#### Exercise data ####

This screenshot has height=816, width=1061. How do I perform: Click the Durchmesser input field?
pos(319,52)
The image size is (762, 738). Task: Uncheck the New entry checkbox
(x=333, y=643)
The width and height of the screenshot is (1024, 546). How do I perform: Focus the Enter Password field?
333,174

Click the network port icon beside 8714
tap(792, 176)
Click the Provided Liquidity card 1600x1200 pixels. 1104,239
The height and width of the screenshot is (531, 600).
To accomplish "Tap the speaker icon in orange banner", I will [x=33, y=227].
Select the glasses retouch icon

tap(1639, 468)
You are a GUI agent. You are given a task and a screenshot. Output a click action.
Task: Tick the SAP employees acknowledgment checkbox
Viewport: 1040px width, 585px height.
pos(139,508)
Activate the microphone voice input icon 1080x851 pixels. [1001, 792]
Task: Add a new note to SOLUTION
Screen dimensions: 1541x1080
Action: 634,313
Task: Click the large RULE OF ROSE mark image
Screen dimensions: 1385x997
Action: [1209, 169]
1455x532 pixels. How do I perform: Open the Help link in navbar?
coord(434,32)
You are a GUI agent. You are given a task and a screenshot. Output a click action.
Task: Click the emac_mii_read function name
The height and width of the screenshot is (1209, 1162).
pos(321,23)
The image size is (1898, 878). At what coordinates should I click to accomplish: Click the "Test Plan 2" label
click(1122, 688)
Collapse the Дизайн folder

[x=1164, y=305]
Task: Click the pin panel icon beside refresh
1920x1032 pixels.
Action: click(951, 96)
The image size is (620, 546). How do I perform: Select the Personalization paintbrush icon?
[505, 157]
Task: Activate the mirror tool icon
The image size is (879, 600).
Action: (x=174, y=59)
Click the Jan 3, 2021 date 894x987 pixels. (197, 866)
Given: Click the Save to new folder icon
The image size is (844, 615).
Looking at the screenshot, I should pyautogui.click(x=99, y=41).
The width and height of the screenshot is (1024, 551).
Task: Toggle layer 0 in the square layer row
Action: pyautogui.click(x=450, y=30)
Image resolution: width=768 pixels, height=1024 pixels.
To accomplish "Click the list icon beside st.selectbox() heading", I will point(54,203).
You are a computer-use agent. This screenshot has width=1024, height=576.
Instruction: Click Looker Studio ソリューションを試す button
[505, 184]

####

• **Goal of the exercise**:
Write out exactly the lines that fall from the line with "Task: Tick the" to the line with "Task: Click the large RULE OF ROSE mark image" in the records above, keeping both ends.

• **Task answer**:
Task: Tick the SAP employees acknowledgment checkbox
Viewport: 1040px width, 585px height.
pos(139,508)
Activate the microphone voice input icon 1080x851 pixels. [1001, 792]
Task: Add a new note to SOLUTION
Screen dimensions: 1541x1080
Action: 634,313
Task: Click the large RULE OF ROSE mark image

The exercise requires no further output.